We are entering the era of AI, which means, in practice, online, the era of large language models. For proof, look no further than … Google, which is incorporating AI into its search results, with … let’s call them “sporadically suboptimal” … results. It makes sense, right? LLMs like ChatGPT take a text input and generate text outputs, back-and-forth, just like how search works. Google has used previous generations of AI to improve search for years.
But the problem is, as everyone has noticed, LLMs may have the form factor of search, but that doesn’t mean they’re good at it. They hallucinate, of course, if you simply ask them what they know. This was inevitable — if they didn’t hallucinate, it would mean they somehow contained all the knowledge of their trillions of tokens of training data within a few billion parameters, magical 1000:1 compression. This isn’t super relevant to Google, who of course are not asking their LLMs to answer questions, but it affects the public’s trust in information that LLM has touched…
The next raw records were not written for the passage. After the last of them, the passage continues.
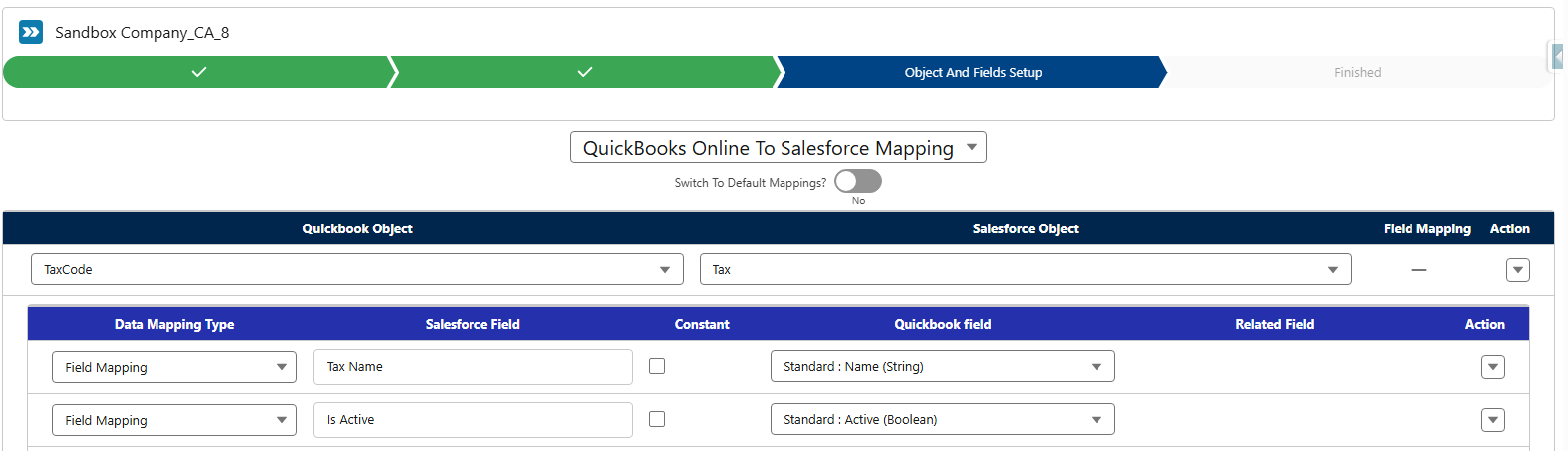Check Constant box for Tax Name
Image resolution: width=1568 pixels, height=451 pixels.
(657, 366)
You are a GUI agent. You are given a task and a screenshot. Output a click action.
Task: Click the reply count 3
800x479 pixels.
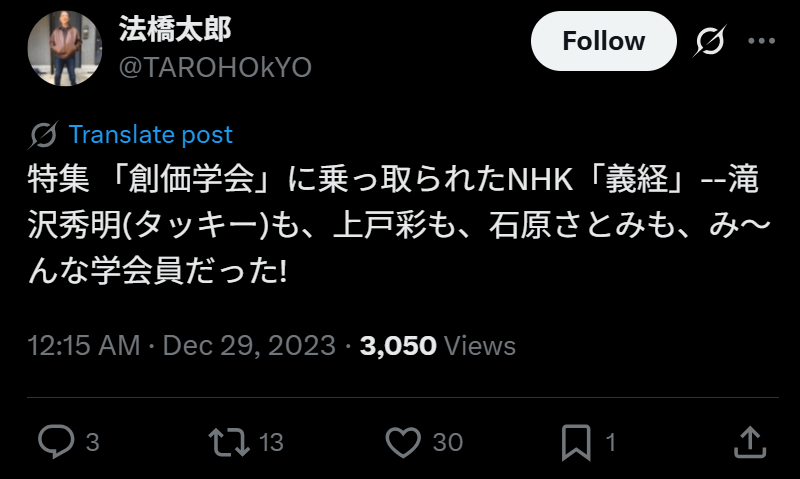click(92, 442)
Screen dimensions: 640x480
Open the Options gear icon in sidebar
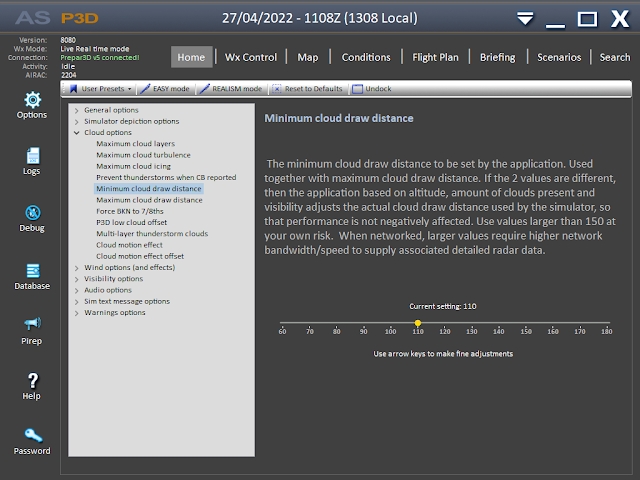pos(32,100)
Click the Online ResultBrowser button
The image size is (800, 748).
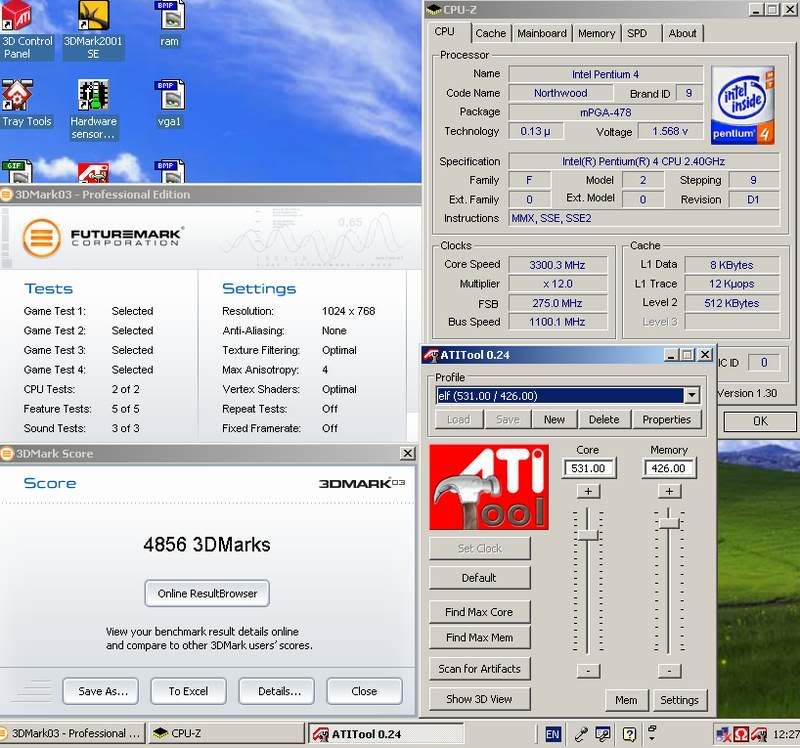207,593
…and it affects what Google is doing, which is, feeding search results into LLMs to synthesize and summarize the most salient information for their users. A noble goal! (Although one wonders how the people whose information is synthesized and summarized so well that they no longer get clicks from users … and therefore a few droplets of the money fountain … might feel about this.) But LLMs can make mistakes there, too. They ‘understand’ (in a Plato’s Cave / Jungle Snooker sense) the world remarkably well … but they can still answer the wrong question in the wrong ways, think that one should glue your cheese to your pizza, and so forth. Call these “meta-hallucinations” — not so much factual errors as contextual ones.
In part this is ascribable to trying to use LLMs to answer questions regarding every human endeavor, when they’re still palpably better in some fields, such as software, and palpably worse in others, such as, well, math. (This is why my own AI startup focuses on AI analysis/reporting of software projects — I expect all kinds of projects will ultimately be amenable to automated analysis, in the GPT-5 er and/or beyond, but today’s frontier models understand software particularly well and seem far more reliable when limiting their remit accordingly.) But also, at Google scale, even an 0.1% error rate means hundreds of thousands a day, and that, combined with people’s pre-existing (well-earned) mistrust of LLMs, is likely to lead to at least some loss of faith.
The fundamental problem is that Google is forcing the square peg of LLMs into the round hole called “search.” The ironic thing is that, speaking as someone who works with them every day, one thing LLMs would be really good at is … wait for it.. curation. After all, the limiting factor of curation, the reason it lost out to search, was that it relied on human intervention, did not scale, could not be automated. …Until suddenly, now, today, it can. But attempts at curation at scale died so long ago that we no longer have any relict machinery to even try to supercharge with LLMs.
And yet. Curation never really died. Your Twitter feed was a form of curation. Journalism is a form of curation. Both Twitter and journalism are widely perceived to be dying, of course. But it would be a deliciously ironic twist if LLMs powered, rather than a new era of search, a pendulum swing back to curation at scale. I know which side I’ll be cheering for, if so.